Cené con Friedrich von Schumann y su esposa Ilse y especulamos sobre dónde podía haber ido Amelia, pero como decía Friedrich, mi bisabuela era imprevisible.

– No tengo ni idea de dónde murió ni dónde está enterrada. Si lo supiera, iría a poner flores sobre su tumba y a rezar -me aseguró Friedrich.

Les di las gracias a los dos por su generosidad al recibirme, y sobre todo por lo que me habían contado. Les prometí que si averiguaba el lugar donde estaba la tumba de Amelia, se lo comunicaría.

No podía hacer mucho más en Berlín. Nadie podía darme razón de dónde se había ido mi bisabuela, de manera que regresé a Londres convencido de que si le insistía al mayor Hurley y a lady Victoria, terminarían contándome qué había sido de Amelia.
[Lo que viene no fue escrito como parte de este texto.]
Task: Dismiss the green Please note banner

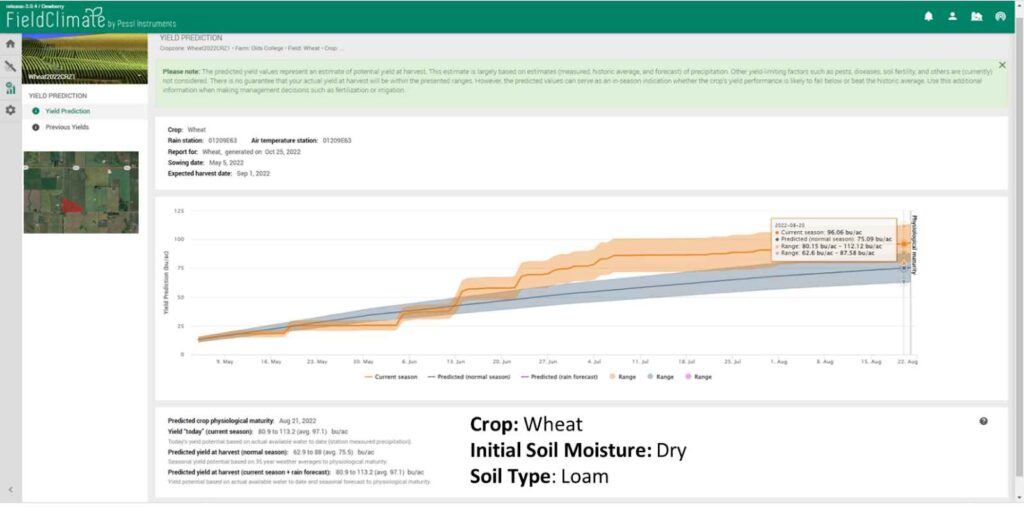Action: coord(1002,65)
Estaba seguro de que ellos lo sabían.

El mayor Hurley pareció sorprendido cuando le telefoneé.

– Ya le dije que no podía contarle nada más. No puedo desvelar secretos oficiales.

– No le pido que me desvele ningún secreto de Estado, sólo que me oriente sobre adonde se fue mi bisabuela. Como comprenderá, a estas alturas a nadie le importa lo que pudiera hacer en 1989 una señora de setenta y dos años que ya estará muerta.

– No insista, Guillermo. No tengo más que decirle.